What Ceph version did you upgrade to?

Gr. Stefan


-- 
| BIT BV  https://www.bit.nl/Kamer van Koophandel 09090351
| GPG: 0xD14839C6   +31 318 648 688 / i...@bit.nl
___
ceph-users mailing list
ceph-users@lists.ceph.com
http://lists.ceph.com/listinfo.cgi/ceph-users-ceph.com


Re: [ceph-users] slow request and unresponsive kvm guests after upgrading ceph cluster and os, please help debugging

2020-01-07 Thread Jelle de Jong

Hello everybody,

I think I fixed the issues after weeks of looking.

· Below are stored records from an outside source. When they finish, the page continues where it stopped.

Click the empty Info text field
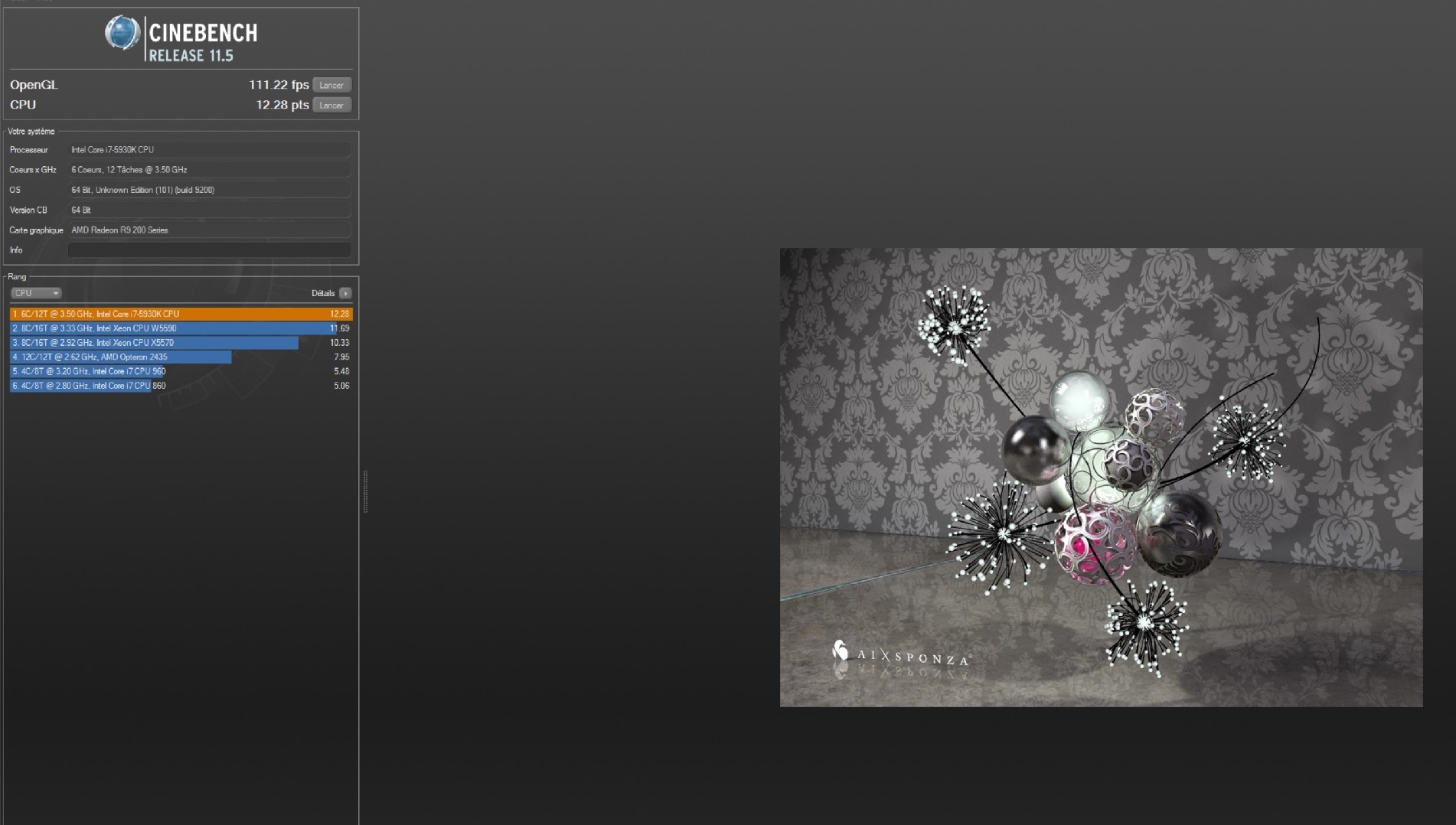This screenshot has height=825, width=1456. [209, 250]
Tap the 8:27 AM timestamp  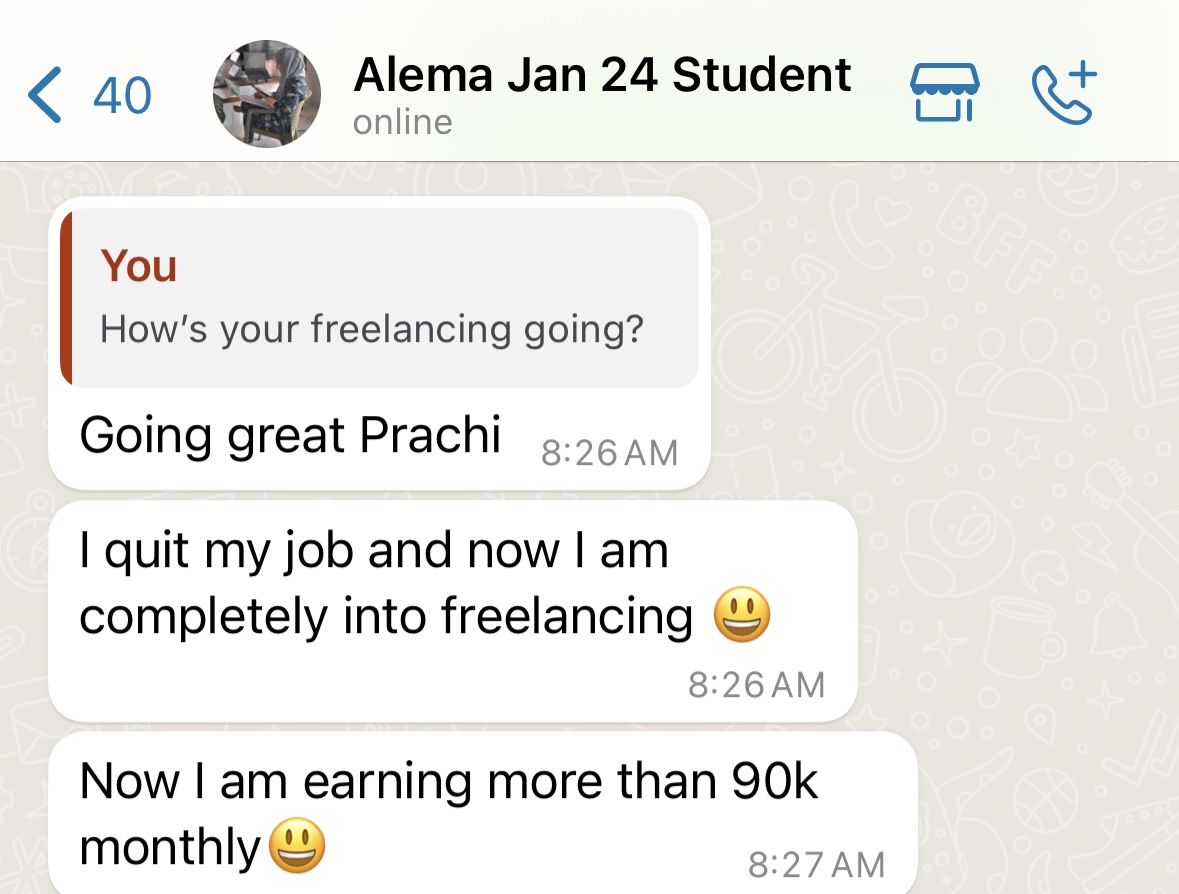click(x=816, y=864)
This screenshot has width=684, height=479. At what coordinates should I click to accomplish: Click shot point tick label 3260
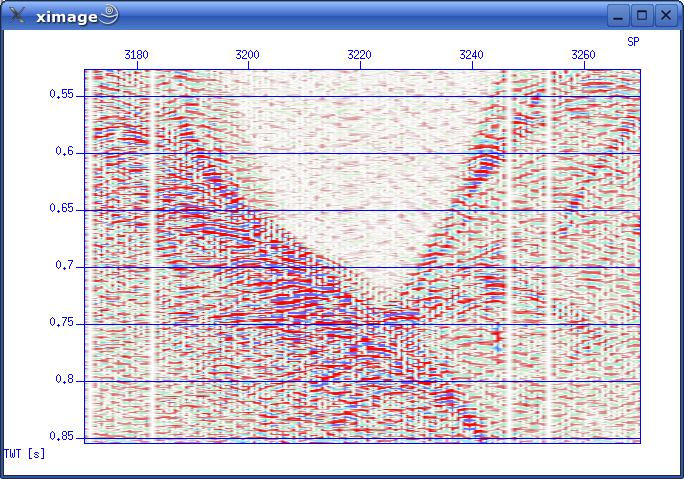click(584, 55)
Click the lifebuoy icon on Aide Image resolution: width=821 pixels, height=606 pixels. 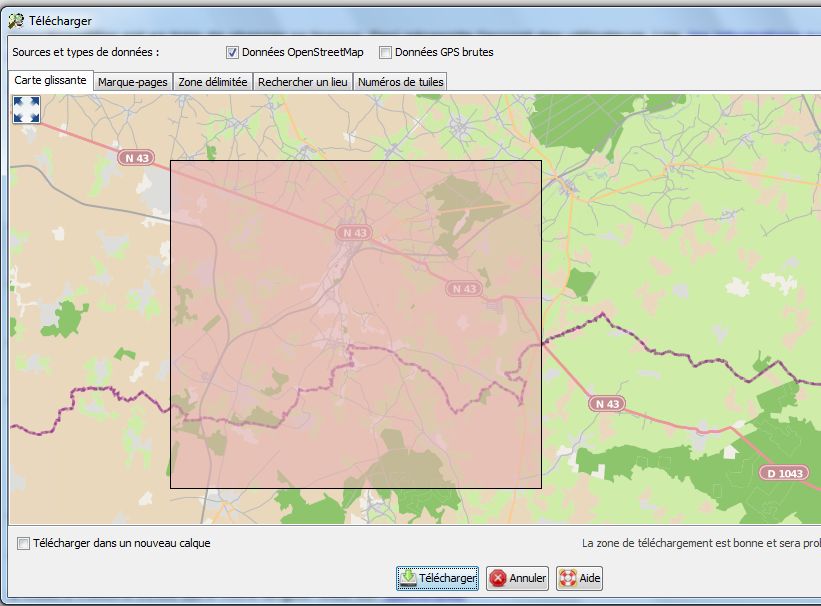[568, 578]
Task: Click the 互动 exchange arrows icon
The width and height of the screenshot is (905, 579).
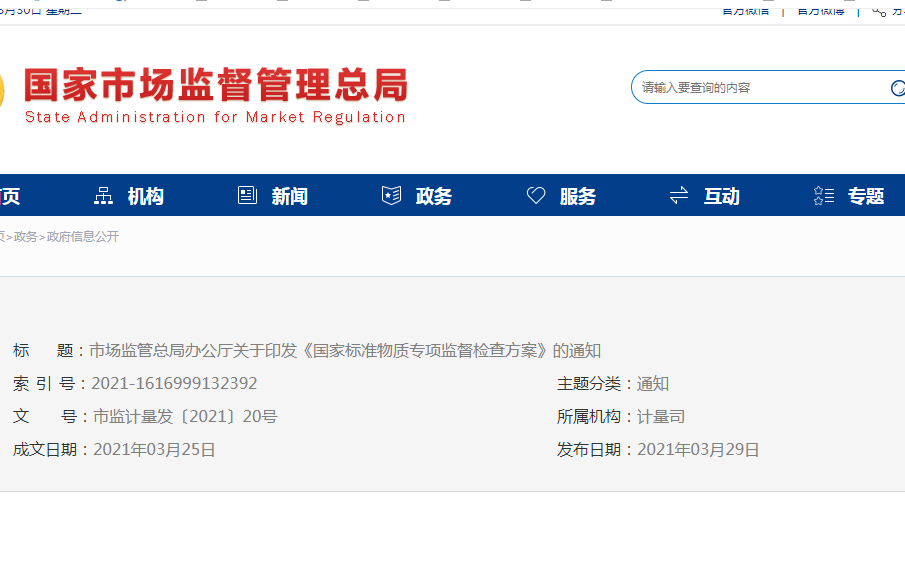Action: click(x=679, y=196)
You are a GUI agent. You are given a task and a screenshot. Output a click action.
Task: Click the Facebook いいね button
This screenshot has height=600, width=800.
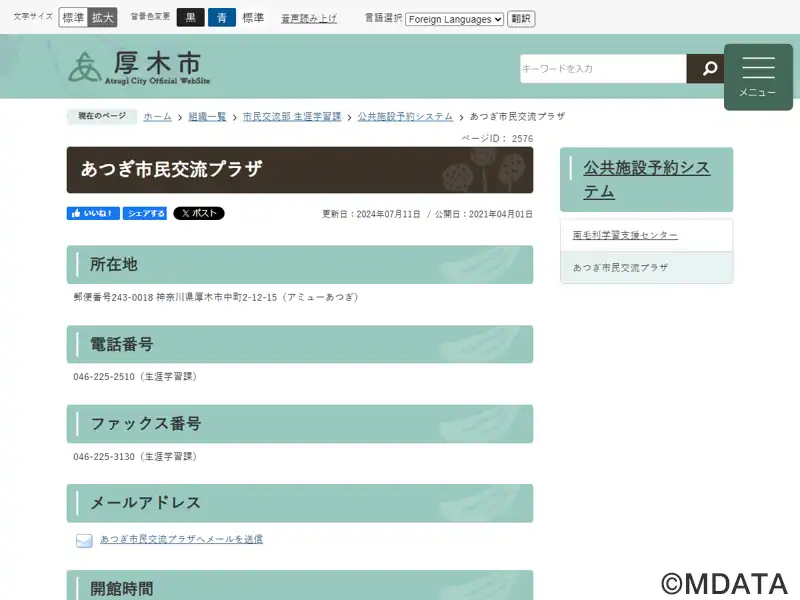(x=93, y=213)
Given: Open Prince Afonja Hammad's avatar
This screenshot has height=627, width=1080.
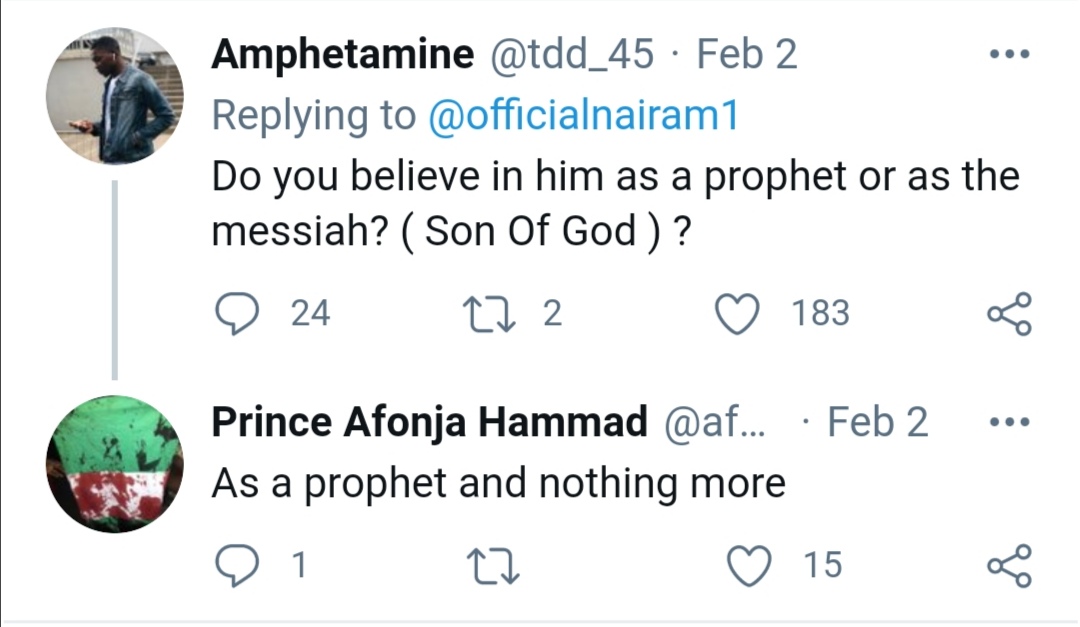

question 1: anyone know hos to prevent iptables, nftables or conntrack 
to be loaded in the first time? Adding them to 
/etc/modprobe.d/blacklist.local.conf does not seem to work? What is 
recommended?


question 2: what systemd target i can use to run a service after all 
ceph-osds are loaded? I tried ceph.target ceph-osd.target both do not 
work reliable.


question 3: should I still try to upgrade to bluestore or pray to the 
system ods that my performance is back after many many hours of 
troubleshooting?


I made a few changes I am going to just list them for other people that 
are suffering from slow performance after upgrading there Ceph and/or OS.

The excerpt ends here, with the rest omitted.